I wonder…

Author unknown, as far as I know…

But worth thinking about

Ten Things That Will Disappear In Our Lifetime

 1. The Post Office

Get ready to imagine a world without the post office. They are so deeply in financial trouble that there is probably no way to sustain it long term. Email, Fed Ex, and UPS have just about wiped out the minimum revenue needed to keep the post office alive. Most of your mail every day is junk mail and bills.

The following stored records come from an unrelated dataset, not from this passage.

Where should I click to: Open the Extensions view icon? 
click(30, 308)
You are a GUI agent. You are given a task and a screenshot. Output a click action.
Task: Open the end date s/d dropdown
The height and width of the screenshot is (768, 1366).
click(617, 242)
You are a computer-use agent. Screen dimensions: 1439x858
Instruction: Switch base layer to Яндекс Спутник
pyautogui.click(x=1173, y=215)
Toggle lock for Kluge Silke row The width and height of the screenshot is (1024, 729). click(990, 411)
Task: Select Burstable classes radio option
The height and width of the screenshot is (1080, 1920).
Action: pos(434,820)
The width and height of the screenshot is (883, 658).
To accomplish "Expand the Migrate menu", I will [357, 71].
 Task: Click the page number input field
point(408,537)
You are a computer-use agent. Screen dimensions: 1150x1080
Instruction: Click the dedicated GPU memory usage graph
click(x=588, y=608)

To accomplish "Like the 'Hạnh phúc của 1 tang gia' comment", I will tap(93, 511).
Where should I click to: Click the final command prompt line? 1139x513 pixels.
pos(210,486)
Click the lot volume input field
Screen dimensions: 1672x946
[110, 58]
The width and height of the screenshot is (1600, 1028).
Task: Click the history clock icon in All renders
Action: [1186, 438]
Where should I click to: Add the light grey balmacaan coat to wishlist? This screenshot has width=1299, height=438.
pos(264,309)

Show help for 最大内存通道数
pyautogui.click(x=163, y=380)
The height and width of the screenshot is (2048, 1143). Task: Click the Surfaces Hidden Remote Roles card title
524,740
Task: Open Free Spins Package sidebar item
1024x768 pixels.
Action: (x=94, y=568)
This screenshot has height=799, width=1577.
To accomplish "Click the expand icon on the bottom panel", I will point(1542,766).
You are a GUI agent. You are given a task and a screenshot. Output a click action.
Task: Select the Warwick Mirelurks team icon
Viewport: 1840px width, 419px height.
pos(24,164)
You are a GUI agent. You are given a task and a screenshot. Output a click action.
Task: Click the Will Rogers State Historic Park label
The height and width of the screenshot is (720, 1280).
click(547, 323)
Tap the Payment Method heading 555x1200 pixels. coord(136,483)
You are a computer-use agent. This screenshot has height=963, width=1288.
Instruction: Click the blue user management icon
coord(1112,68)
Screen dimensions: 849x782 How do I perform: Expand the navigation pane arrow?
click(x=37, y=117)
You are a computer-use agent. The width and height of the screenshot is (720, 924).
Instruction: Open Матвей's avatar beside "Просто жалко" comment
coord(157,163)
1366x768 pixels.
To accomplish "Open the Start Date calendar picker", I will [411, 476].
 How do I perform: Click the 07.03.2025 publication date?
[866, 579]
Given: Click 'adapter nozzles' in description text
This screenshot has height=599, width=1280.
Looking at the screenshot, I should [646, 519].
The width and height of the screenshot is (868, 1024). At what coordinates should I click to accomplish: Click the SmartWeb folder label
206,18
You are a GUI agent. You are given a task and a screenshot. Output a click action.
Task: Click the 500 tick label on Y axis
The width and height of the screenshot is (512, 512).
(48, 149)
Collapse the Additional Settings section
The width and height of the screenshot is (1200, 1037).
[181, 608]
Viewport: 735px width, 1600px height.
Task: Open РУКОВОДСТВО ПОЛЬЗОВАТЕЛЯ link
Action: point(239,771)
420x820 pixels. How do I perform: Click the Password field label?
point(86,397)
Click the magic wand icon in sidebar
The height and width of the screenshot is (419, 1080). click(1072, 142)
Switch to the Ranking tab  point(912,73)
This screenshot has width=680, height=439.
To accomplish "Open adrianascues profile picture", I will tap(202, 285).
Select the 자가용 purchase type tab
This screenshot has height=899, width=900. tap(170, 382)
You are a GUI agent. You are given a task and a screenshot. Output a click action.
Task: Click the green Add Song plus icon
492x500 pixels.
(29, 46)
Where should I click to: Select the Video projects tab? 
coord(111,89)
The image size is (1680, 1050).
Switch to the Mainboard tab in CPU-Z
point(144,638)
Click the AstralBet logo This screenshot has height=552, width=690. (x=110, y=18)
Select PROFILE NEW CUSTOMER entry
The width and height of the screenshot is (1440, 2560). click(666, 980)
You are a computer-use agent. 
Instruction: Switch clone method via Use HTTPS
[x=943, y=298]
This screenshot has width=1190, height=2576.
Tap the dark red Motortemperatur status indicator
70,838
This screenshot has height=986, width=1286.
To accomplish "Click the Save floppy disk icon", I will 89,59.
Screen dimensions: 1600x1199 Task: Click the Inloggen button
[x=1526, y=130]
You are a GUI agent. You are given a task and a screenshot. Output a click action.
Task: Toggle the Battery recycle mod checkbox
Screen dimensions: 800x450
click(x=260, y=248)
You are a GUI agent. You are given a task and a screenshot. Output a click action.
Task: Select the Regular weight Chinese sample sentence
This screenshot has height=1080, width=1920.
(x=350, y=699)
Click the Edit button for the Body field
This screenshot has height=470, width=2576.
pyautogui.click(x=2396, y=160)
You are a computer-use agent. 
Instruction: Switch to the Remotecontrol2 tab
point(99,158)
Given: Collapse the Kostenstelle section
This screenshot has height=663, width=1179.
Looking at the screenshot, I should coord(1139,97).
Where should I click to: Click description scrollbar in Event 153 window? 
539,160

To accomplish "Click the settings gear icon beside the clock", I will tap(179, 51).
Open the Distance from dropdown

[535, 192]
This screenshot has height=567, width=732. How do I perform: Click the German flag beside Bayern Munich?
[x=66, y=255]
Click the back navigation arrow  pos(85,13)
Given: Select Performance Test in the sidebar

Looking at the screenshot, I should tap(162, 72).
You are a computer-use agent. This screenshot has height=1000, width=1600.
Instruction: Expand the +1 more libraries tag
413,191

Right now Amazon and UPS are bailing them out.

  1. The Check

Britain is already laying the groundwork to do away with check by 2018.  It costs the financial system billions of dollars a year to process checks.  Plastic cards and online transactions will lead to the eventual demise of the check.  This plays right into the death of the post office.  If you never paid your bills by mail and never received them by mail, the post office would absolutely go out of business.

  1. The Newspaper

The younger generation simply doesn’t read the newspaper.  They certainly don’t subscribe to a daily delivered print edition.  That may go the way of the milkman and the laundry man.  As for reading the paper online, get ready to pay for it.  The rise in mobile Internet devices and e-readers has caused all the newspaper and magazine publishers to form an alliance  They have met with Apple, Amazon, and the major cell phone companies to develop a model for paid subscription services.

  1. The Book

You say you will never give up the physical book that you hold in your hand and turn the literal pages  I said the same thing about downloading music from iTunes.  I wanted my hard copy CD.  But I quickly changed my mind when I discovered that I could get albums for half the price without ever leaving home to get the latest music.  The same thing will happen with books.  You can browse a bookstore online and even read a preview chapter before you buy.  And the price is less than half that of a real book.  And think of the convenience!  Once you start flicking your fingers on the screen instead of the book, you find that you are lost in the story, can’t wait to see what happens next, and you forget that you’re holding a gadget instead of a book.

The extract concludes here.